### Provided data

★ ★ ★ ★ ★

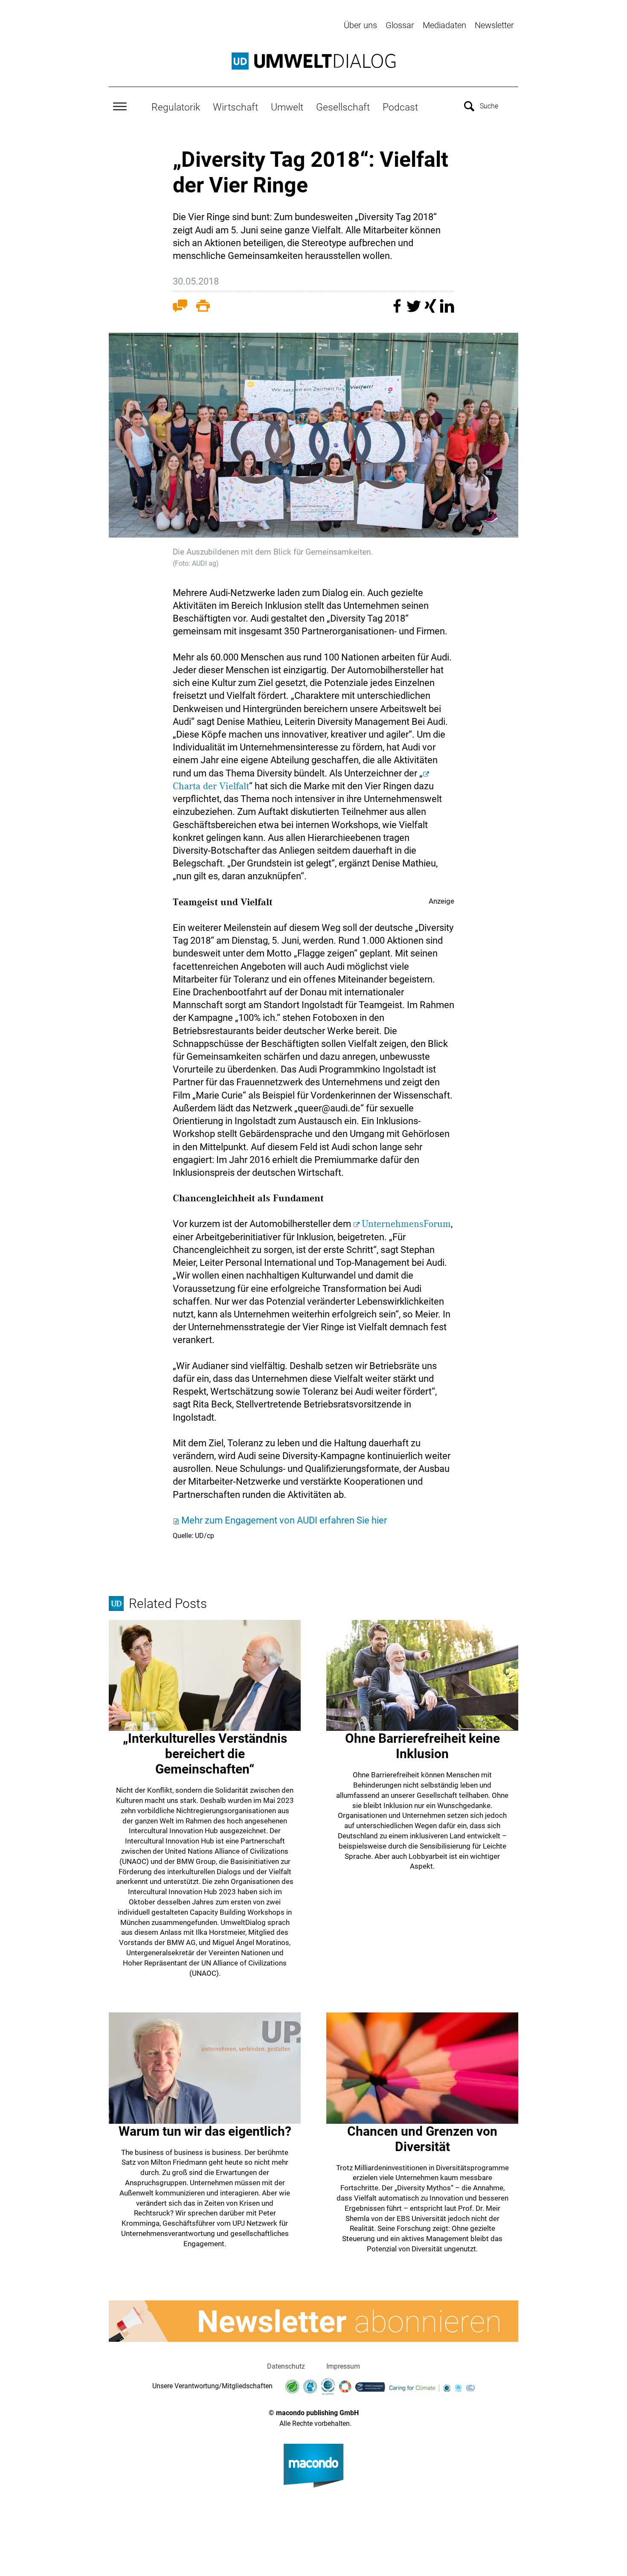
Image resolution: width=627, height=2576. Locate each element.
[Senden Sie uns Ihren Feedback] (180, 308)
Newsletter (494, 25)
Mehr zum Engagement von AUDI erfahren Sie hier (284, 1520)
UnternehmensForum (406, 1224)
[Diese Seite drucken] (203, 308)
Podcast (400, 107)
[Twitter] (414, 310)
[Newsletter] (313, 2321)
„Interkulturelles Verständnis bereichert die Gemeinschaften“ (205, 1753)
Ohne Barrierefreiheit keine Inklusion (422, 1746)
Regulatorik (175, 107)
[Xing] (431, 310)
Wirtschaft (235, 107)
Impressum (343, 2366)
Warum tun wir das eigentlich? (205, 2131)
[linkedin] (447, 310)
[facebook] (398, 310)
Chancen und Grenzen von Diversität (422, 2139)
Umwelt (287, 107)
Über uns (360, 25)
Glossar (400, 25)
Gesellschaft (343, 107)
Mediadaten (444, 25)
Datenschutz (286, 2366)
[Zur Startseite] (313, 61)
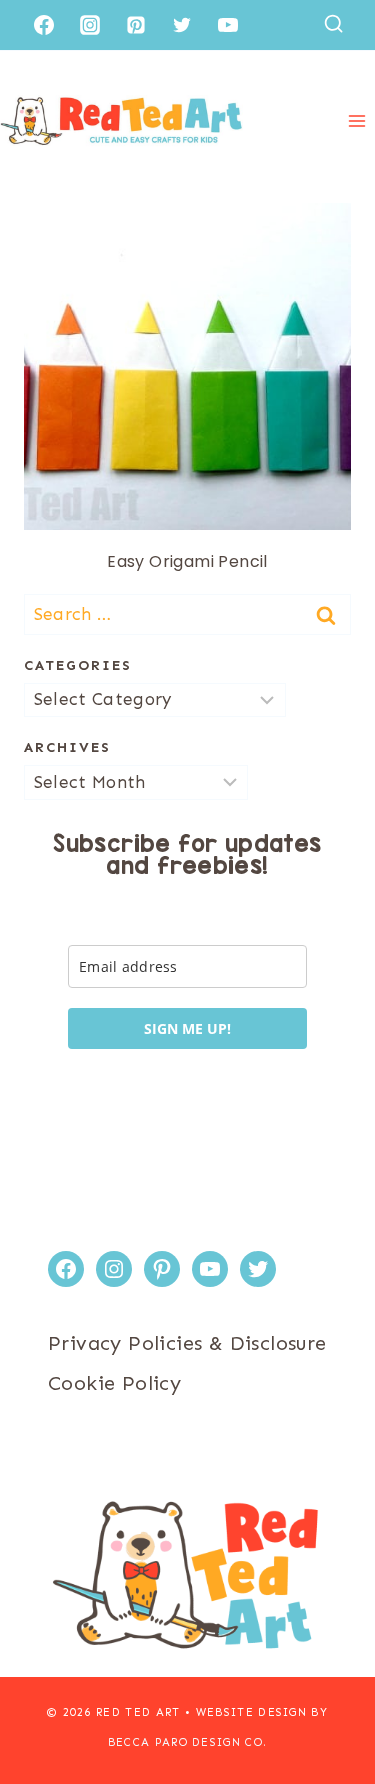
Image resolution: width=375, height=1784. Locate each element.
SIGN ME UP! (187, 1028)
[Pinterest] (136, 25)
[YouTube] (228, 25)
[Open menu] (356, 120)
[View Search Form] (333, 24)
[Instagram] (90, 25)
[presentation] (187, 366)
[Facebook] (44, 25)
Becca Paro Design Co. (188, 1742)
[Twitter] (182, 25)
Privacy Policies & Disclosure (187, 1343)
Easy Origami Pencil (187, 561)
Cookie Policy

★ ★ ★ ★ ★

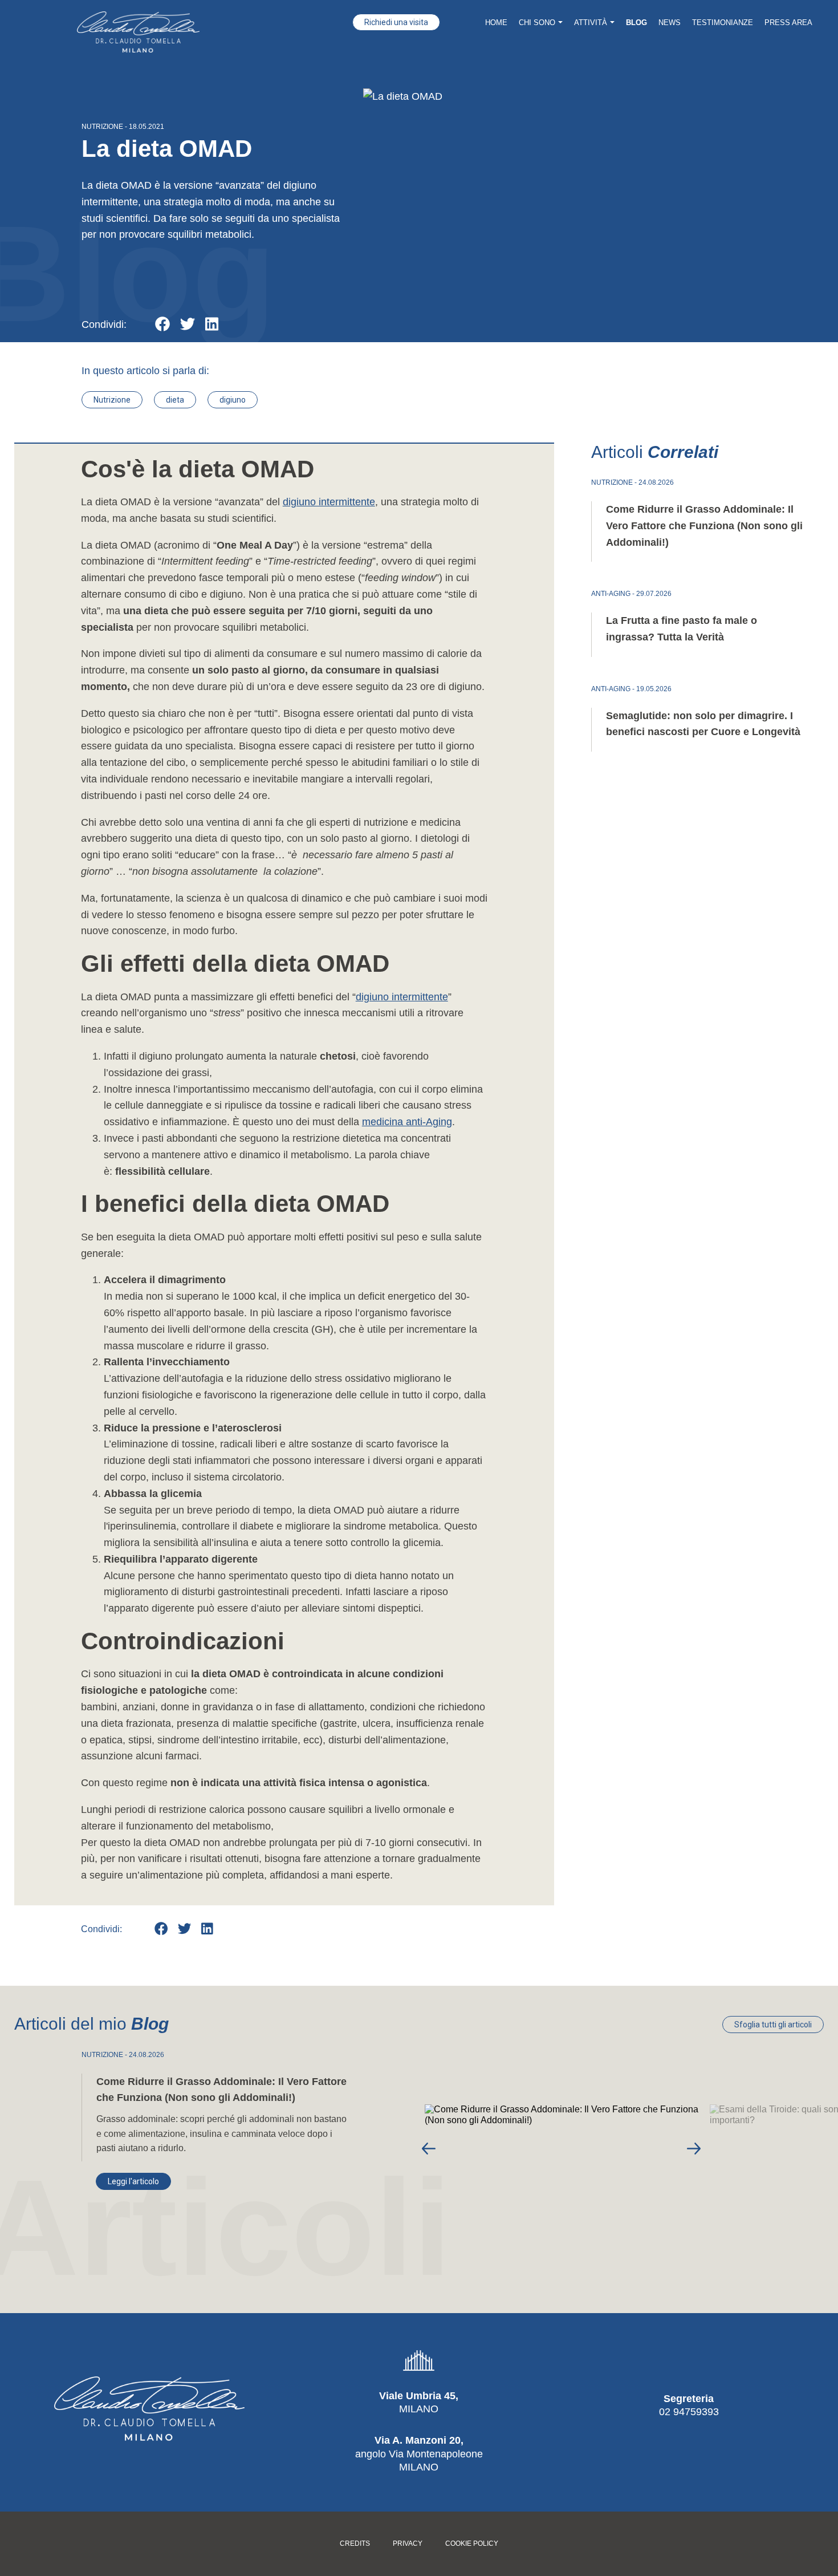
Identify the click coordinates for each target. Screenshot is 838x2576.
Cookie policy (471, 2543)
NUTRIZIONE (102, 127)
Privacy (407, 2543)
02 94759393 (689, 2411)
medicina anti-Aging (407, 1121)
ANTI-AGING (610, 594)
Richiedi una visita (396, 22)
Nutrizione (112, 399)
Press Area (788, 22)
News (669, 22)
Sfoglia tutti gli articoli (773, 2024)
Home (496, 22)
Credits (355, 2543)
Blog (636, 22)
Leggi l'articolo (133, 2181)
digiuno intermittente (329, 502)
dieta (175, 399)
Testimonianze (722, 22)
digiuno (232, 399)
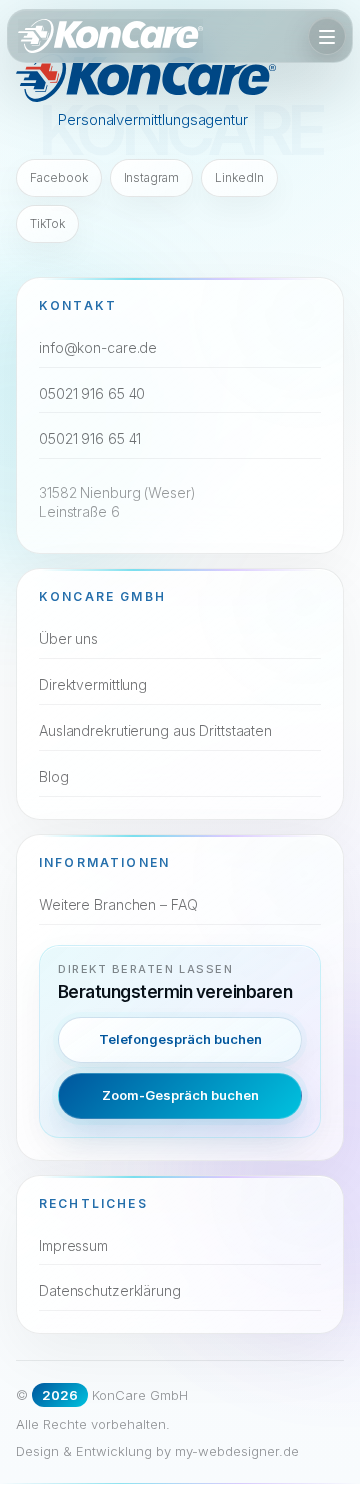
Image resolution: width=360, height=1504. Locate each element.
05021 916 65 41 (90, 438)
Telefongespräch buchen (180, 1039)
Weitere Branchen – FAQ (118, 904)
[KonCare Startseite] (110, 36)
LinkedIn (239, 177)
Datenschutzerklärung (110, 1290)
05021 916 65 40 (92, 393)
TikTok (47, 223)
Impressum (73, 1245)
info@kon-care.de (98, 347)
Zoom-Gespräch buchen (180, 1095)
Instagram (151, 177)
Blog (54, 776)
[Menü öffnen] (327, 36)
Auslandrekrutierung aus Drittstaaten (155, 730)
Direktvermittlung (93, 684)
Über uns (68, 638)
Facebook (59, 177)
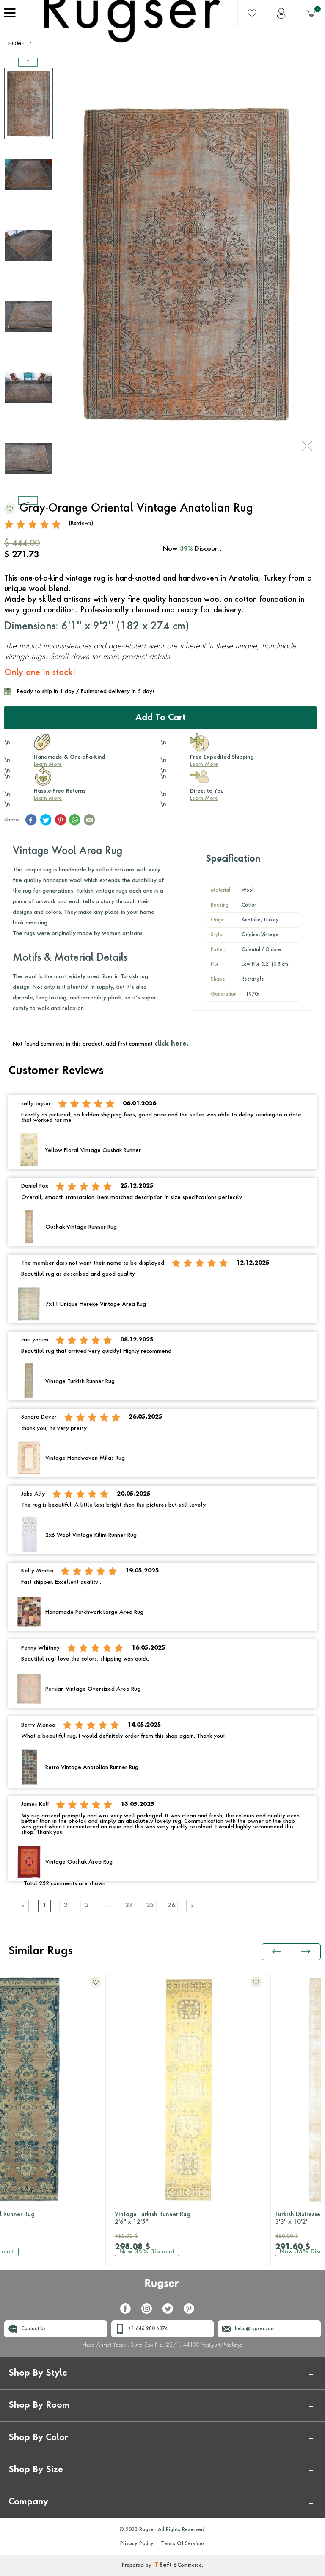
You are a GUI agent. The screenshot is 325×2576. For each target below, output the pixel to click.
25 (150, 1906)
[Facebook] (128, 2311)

★ ★ ★ ★ ★

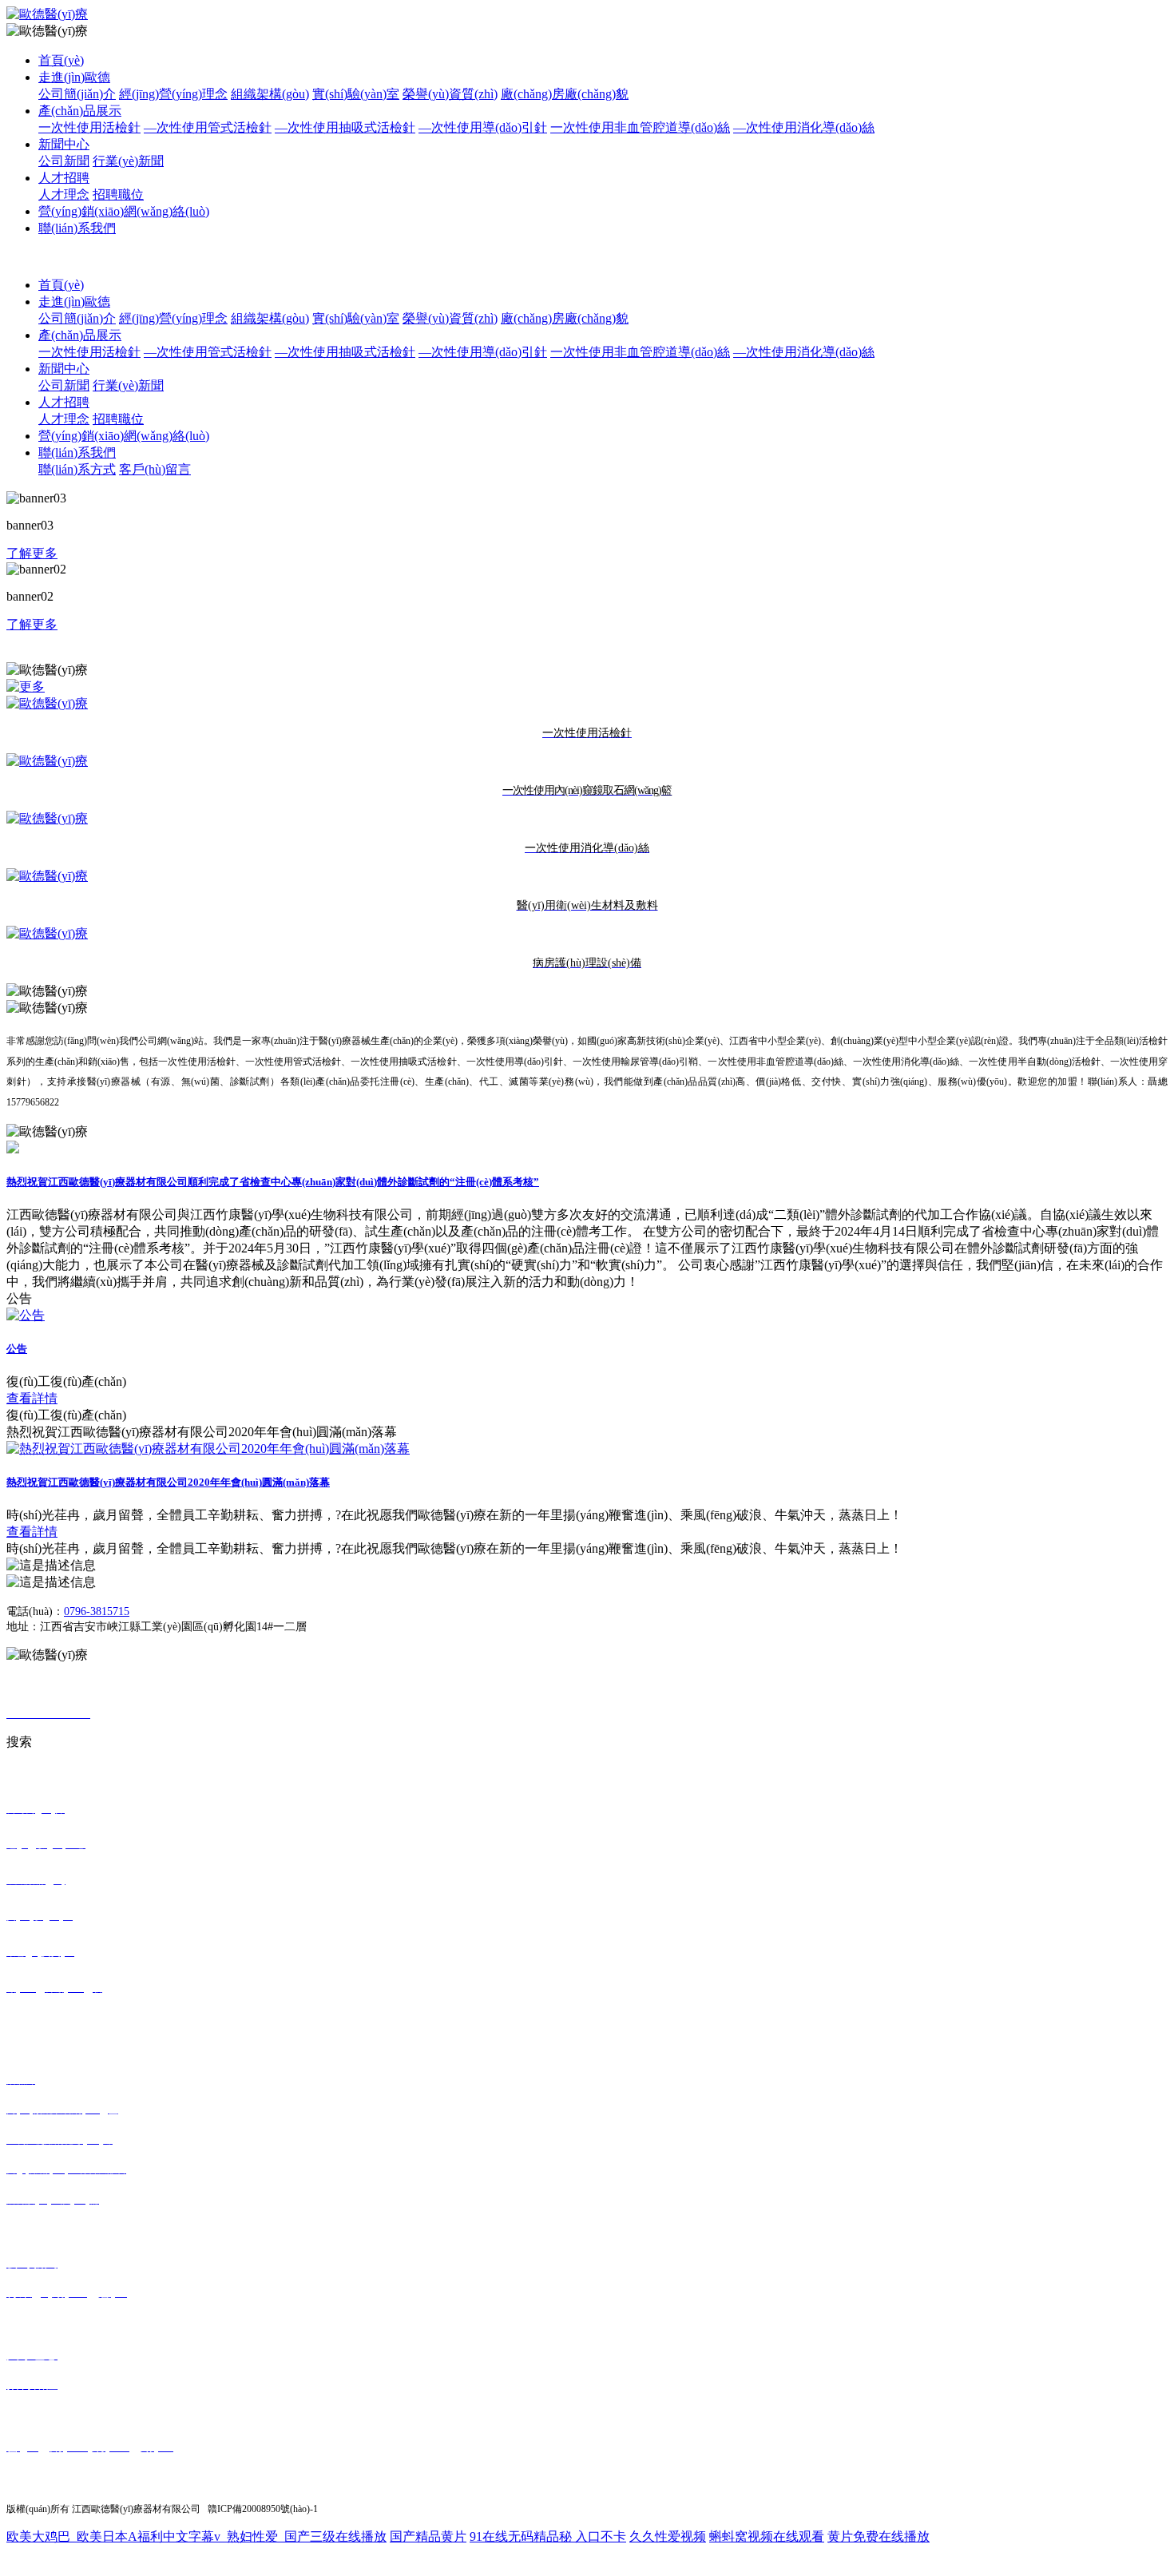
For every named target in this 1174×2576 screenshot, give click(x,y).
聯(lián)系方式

★ ★ ★ ★ ★

Given the listing above, retype only the span of lines from the line with "Image resolution: width=627, height=2576." up to and including the line with "[YouTube] (228, 25)", exactly as it stands and without pictures.

Image resolution: width=627, height=2576. Locate each element.
[Senden Sie uns Ihren Feedback] (180, 308)
Newsletter (494, 25)
Mehr zum Engagement von AUDI erfahren Sie hier (284, 1520)
UnternehmensForum (406, 1224)
[Diese Seite drucken] (203, 308)
Podcast (400, 107)
[Twitter] (414, 310)
[Newsletter] (313, 2321)
„Interkulturelles Verständnis bereichert die Gemeinschaften“ (205, 1753)
Ohne Barrierefreiheit keine Inklusion (422, 1746)
Regulatorik (175, 107)
[Xing] (431, 310)
Wirtschaft (235, 107)
Impressum (343, 2366)
Warum tun wir das eigentlich? (205, 2131)
[linkedin] (447, 310)
[facebook] (398, 310)
Chancen und Grenzen von Diversität (422, 2139)
Umwelt (287, 107)
Über uns (360, 25)
Glossar (400, 25)
Gesellschaft (343, 107)
Mediadaten (444, 25)
Datenschutz (286, 2366)
[Zur Startseite] (313, 61)
Image resolution: width=375, height=1784. Locate each element.
SIGN ME UP! (187, 1028)
[Pinterest] (136, 25)
[YouTube] (228, 25)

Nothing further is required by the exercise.